Hello @wblock@, and thanks for the update...


			
				wblock@ said:
			
		

> Chris_H said:
> 
> 
> 
> ...


the results:
`printf "this is a test\r\n\f" > ./testfile.txt`
output:
`nc ip.add.re.ss < ./testfile.txt 
usage: nc [-46DdEhklnrStUuvz] [-e policy] [-I length] [-i interval] [-O length]
          [-P proxy_username] [-p source_port] [-s source] [-T ToS]
          [-V rtable] [-w timeout] [-X proxy_protocol]
          [-x proxy_address[:port]] [destination] [port]`
however
`nc ip.add.re.ss 9100 < ./testfile.txt`
eventually times out, with nothing printed. The "Activity" led on the 300X does show activity, tho.

Thanks again, @wblock@.

--Chris


----------



## wblock@ (Jun 8, 2014)

*Re: How to setup HP JetDirect for network printing in FreeBS*

Whoops, sorry about leaving out the port.  Yes, it needs to be `nc ip.add.re.ss 9100 < ./testfile.txt`.  Just tested here on a LaserJet 4250 with built-in JetDirect, worked.

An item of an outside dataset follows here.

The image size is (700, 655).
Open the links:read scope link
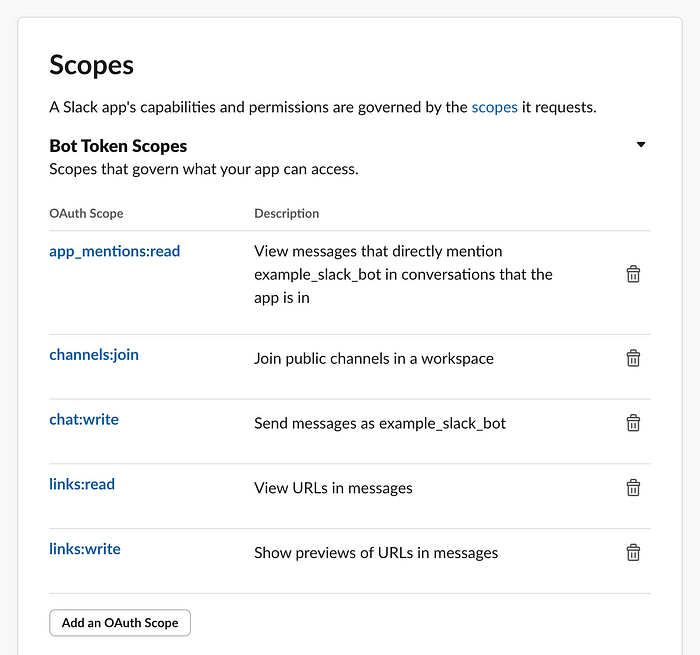(x=82, y=484)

It acts like a network problem, most likely on the JetDirect itself.  What are the DIP switch settings?


----------



## Chris_H (Jun 8, 2014)

*Re: How to setup HP JetDirect for network printing in FreeBS*

NP. It wasn't hard to deduce. 

I chose All Down (default) and it shows up on the network @100Mbit (as it should).

Thanks.

--Chris


----------



## Chris_H (Jun 8, 2014)

*Re: How to setup HP JetDirect for network printing in FreeBS*



			
				wblock@ said:
			
		

> If you really reset the JetDirect, it changes to a default address of 192.0.0.192.  Connecting to the 300X to change that requires setting up an address in the same netblock on a computer or adding a manual route.

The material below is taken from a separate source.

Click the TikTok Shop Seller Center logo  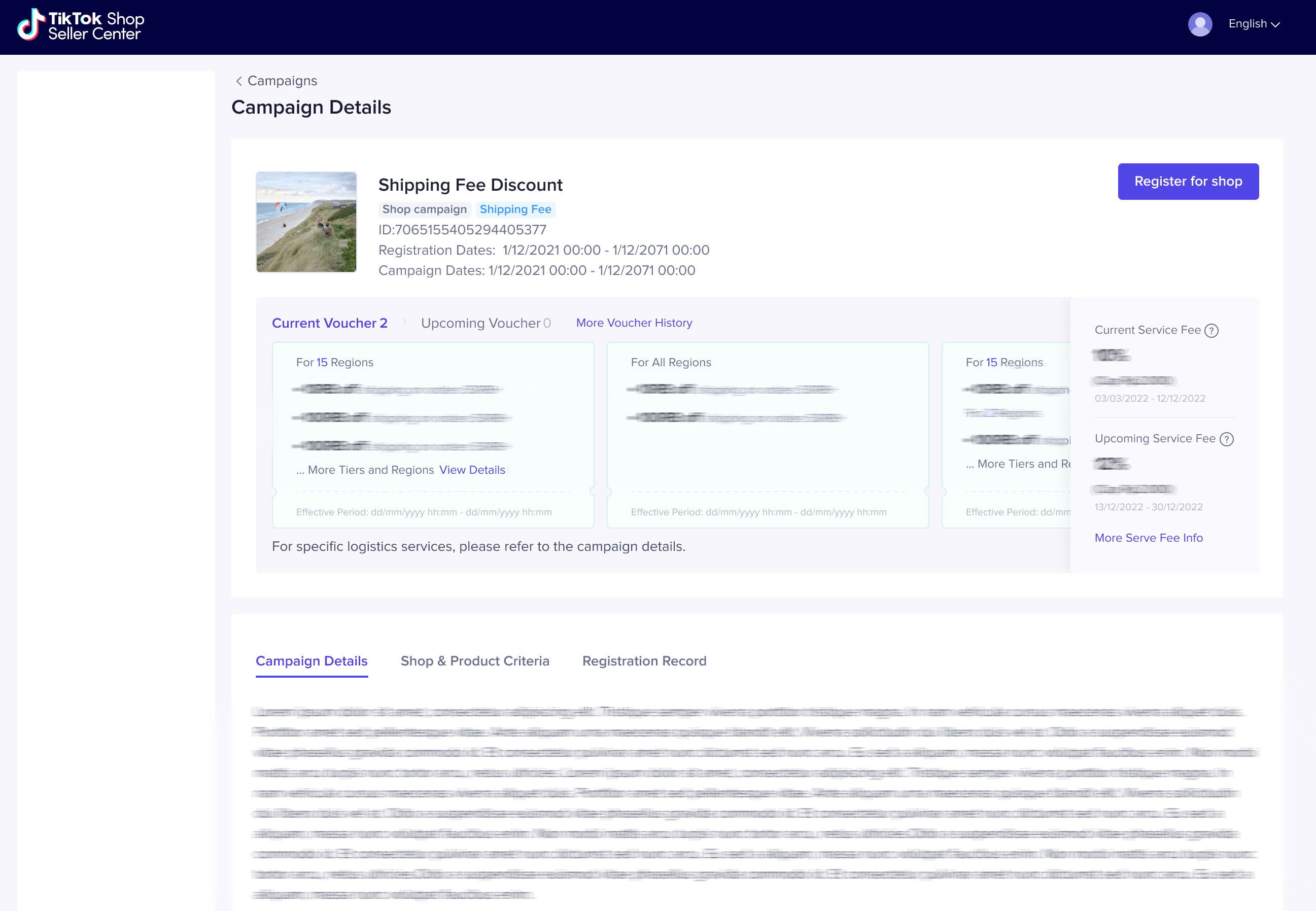81,26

Yes. So the manual states. But a "reset" changed the IP/MASK, and GW to `0.0.0.0`


			
				wblock@ said:
			
		

> The 300X might have come out before HP had embedded web servers in them.  I had a 300X up until last year, but it has since moved on, so I can't test.
> 
> Check the switches on it, also.  And it's also possible that the wall-wart power supply has moved on and should be replaced.  (I once tested an access point that almost worked, but failed due to a failing external power supply.)


Hehe. Yea. PSU. That's a story in itself. I couldn't find a barrel jack with large enough hole in the center to accommodate the JetDirect. So I split the JD case, and desoldered the jack, and hung a pigtail from the land patterns. I had many a PSU that fit the requirements. The current one I'm using is 16vdc w/o load @850ma, and 13.5-14.2vdc @800ma loaded. I also tried another PSU within the rated specs, but showed no difference.

In the end, I fear that I'll need to go through the installation, and all the related hoops to setup net/mgmt/net-snmp. Though, not sure it's worth all the bother.

Thank you very much, @wblock@, for all your input.

--Chris


----------



## Chris_H (Jun 8, 2014)

*Re: How to setup HP JetDirect for network printing in FreeBS*

UPDATE

It finally correctly registered itself on the network. Well _almost_. It's NOT using the correct IP, but that's another issue, and one I'm confident I can correct -- it's MY network, after all. 

Another *HUGE* thanks, @wblock@, for all your help, and input.

--Chris

UPDATE: Almost forgot to indicate the _possible_ solution.
I experimented with the dip switches. Seems moving it to MANUAL, and 100Mbit, and Half, or Full duplex. Caused it to register itself on the network. I think MANUAL is the key, here.


----------



## wblock@ (Jun 9, 2014)

*Re: How to setup HP JetDirect for network printing in FreeBS*

Yes.  Autonegotiation is still a problem sometimes.  That particular hardware could be nearly fifteen years old.


----------



## Chris_H (Jun 9, 2014)

*Re: How to setup HP JetDirect for network printing in FreeBS*



			
				wblock@ said:
			
		

> Yes.  Autonegotiation is still a problem sometimes.  That particular hardware could be nearly fifteen years old.


Indeed. In fact the test page indicates it was built in 2000.

If nothing else. You can't say HP build their stuff Cheap, of Fragile, back then. 
In fact. I think my Laserjet 6p, is older still.
Speaking of old 6p; now I have to figure out the ideal printcap(5) for that ancient device. 
Oh well, at least my current one actually reaches it now. 

Thanks again, @wblock@

--Chris


----------